Paul Martin, l'ex ministro delle Finanze canadese che ha contribuito a creare il G20, dice al Ft che la disputa sta eclissando questioni di cooperazione finanziaria internazionale come gli accordi di Basilea III e l'espansione del Financial Stability Board. «Sarebbe una tragedia se il G20 di Seul fosse dirottato dalle valute come sono state queste riunioni». Washington per ora mantiene la questione valutaria al centro dell'attenzione. «Gli Stati Uniti rafforzeranno la pressione sulla Cina», titola il Wall Street Journal, nel raccontare la vicenda soprattutto dal punto di vista americano.

Secondo un esponente americano – si legge sul Wsj - l'amministrazione Obama era contenta di essere riuscita a porre la questione della valuta cinese al centro della riunione annuale dell'Fmi e aveva l'impressione che Pechino avesse risposto agli sforzi Usa alzando il valore dello yuan a un ritmo accelerato nell'ultimo mese. Ma ha aggiunto che è necessaria «una pressione continua per evitare che la Cina ricada nell'errore».

Nella cronaca del Wsj, gli Stati Uniti non appaiono soli: «Nazioni europee e diversi mercati emergenti» si lamentano della sottovalutazione dello yuan, nota il quotidiano. Per competere, Giappone, Corea del Sud e Brasile hanno preso misure per abbassare il valore delle loro valute, sollevando il timore che si arrivi a una guerra commerciale. Alle riunioni Fmi, gli esponenti cinesi «hanno avuto un ruolo più visibile del solito», osserva il Wsj.

L'amministrazione Obama – continua il quotidiano americano - si aspetta che la Cina faccia ulteriori passi sul fronte della sua valuta prima del vertice di Seul, in modo da evitare che la questione dei tassi di cambio domini il G20. «I negoziatori sudcoreani si danno da fare per convincere Pechino a fare proprio così».

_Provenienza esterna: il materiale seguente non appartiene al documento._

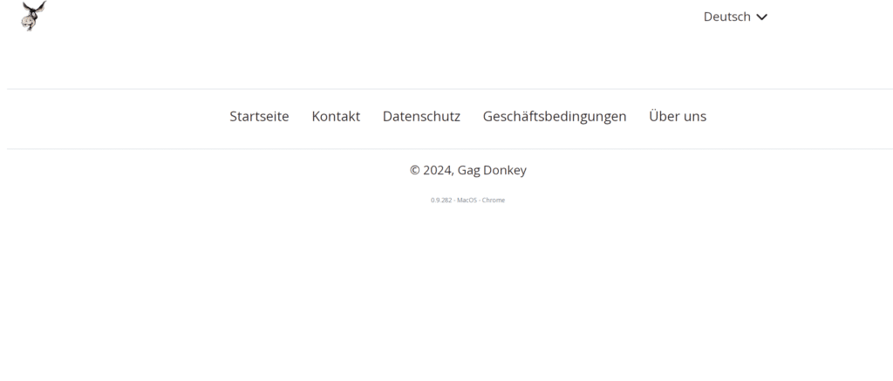
Task: Open terms via Geschäftsbedingungen link
Action: (x=555, y=116)
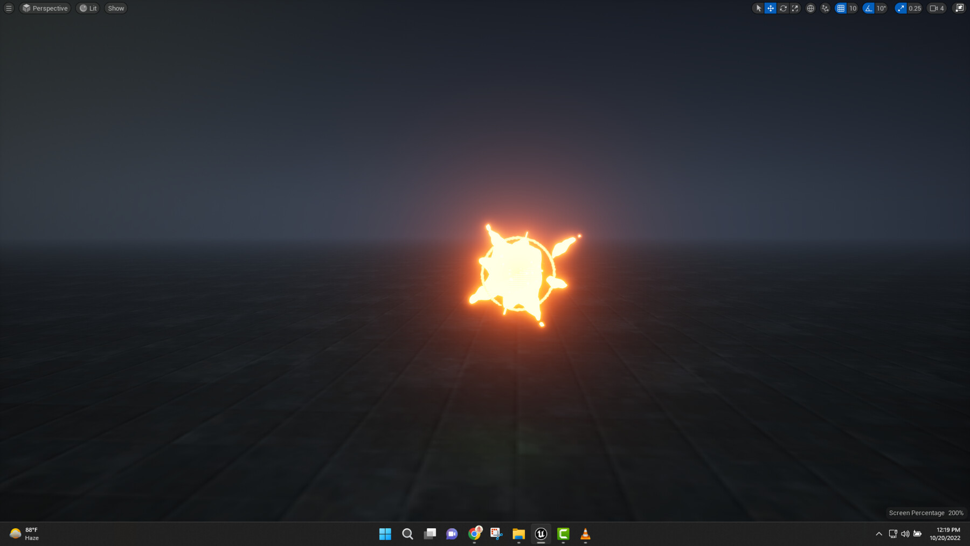This screenshot has width=970, height=546.
Task: Enable surface snapping
Action: (x=825, y=8)
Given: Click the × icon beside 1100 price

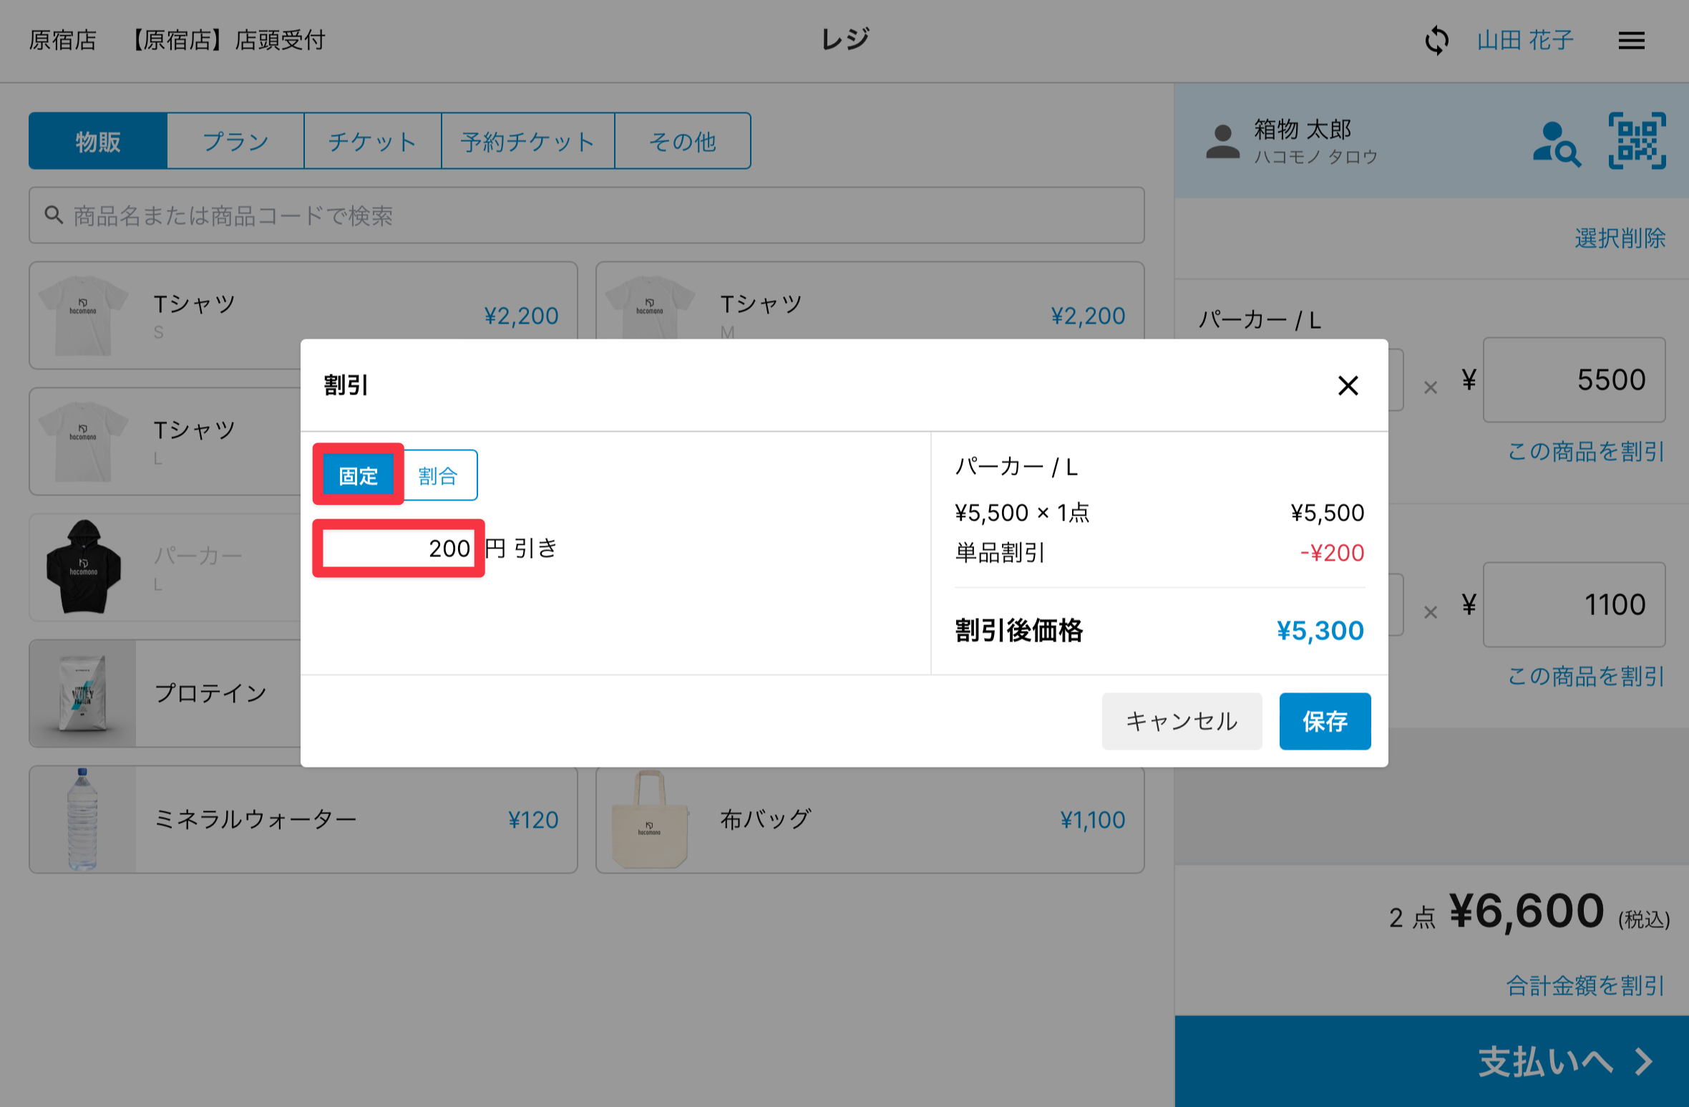Looking at the screenshot, I should tap(1430, 612).
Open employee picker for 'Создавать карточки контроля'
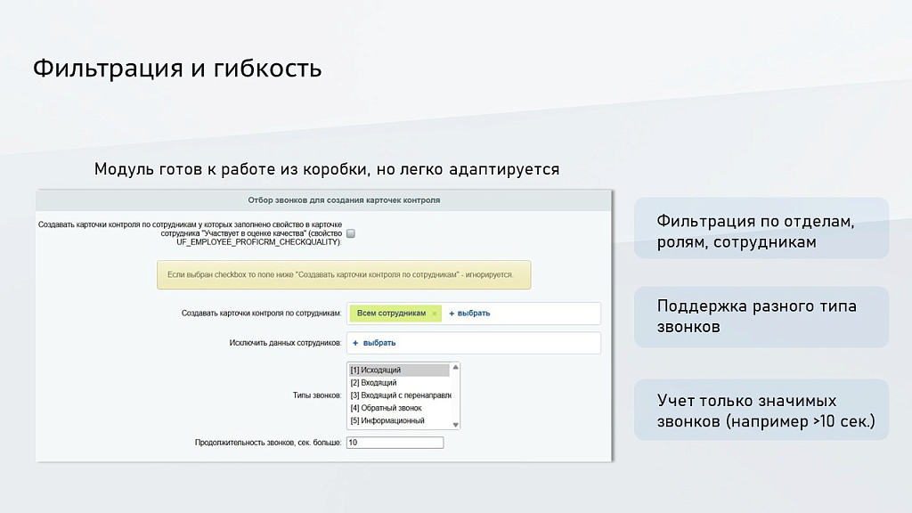The width and height of the screenshot is (912, 513). tap(469, 314)

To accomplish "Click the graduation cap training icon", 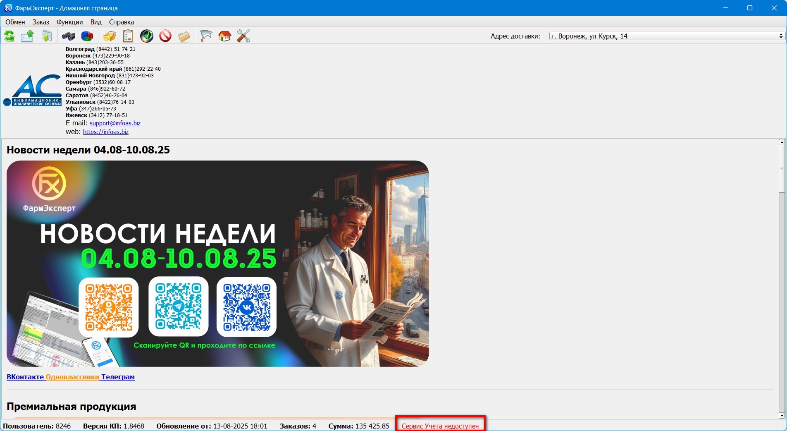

Oltre alle esortazioni del segretario al Tesoro Timothy Geithner, gli Stati Uniti hanno anche «altre leve» per fare pressione sulla Cina, ma - secondo il Wsj - esitano a usarne alcune. In particolare, venerdì uscirà un rapporto del Tesoro che esamina se i tassi di cambio, compresi quelli cinesi, sono manipolati. Geithner ritiene che se risultasse che c'è manipolazione sullo yuan ciò potrebbe essere controproducente, poiché aprirebbe la strada a misure di ritorsione da parte delle aziende a stelle e strisce.

La Cina è diventata una questione politica importante nella campagna elettorale di quest'autunno e – nota il Wsj – questa potrebbe essere una ragione per indurre il Tesoro Usa a rinviare il rapporto, come ha già fatto in passato. Quanto agli europei, «mentre hanno espresso preoccupazione per il valore dello yuan, sono stati meno conflittuali con Pechino». Alcuni – spiega il Wsj - hanno argomentato che tocca all'America e alla Cina affrontare le cause alla radice della disputa sulle valute.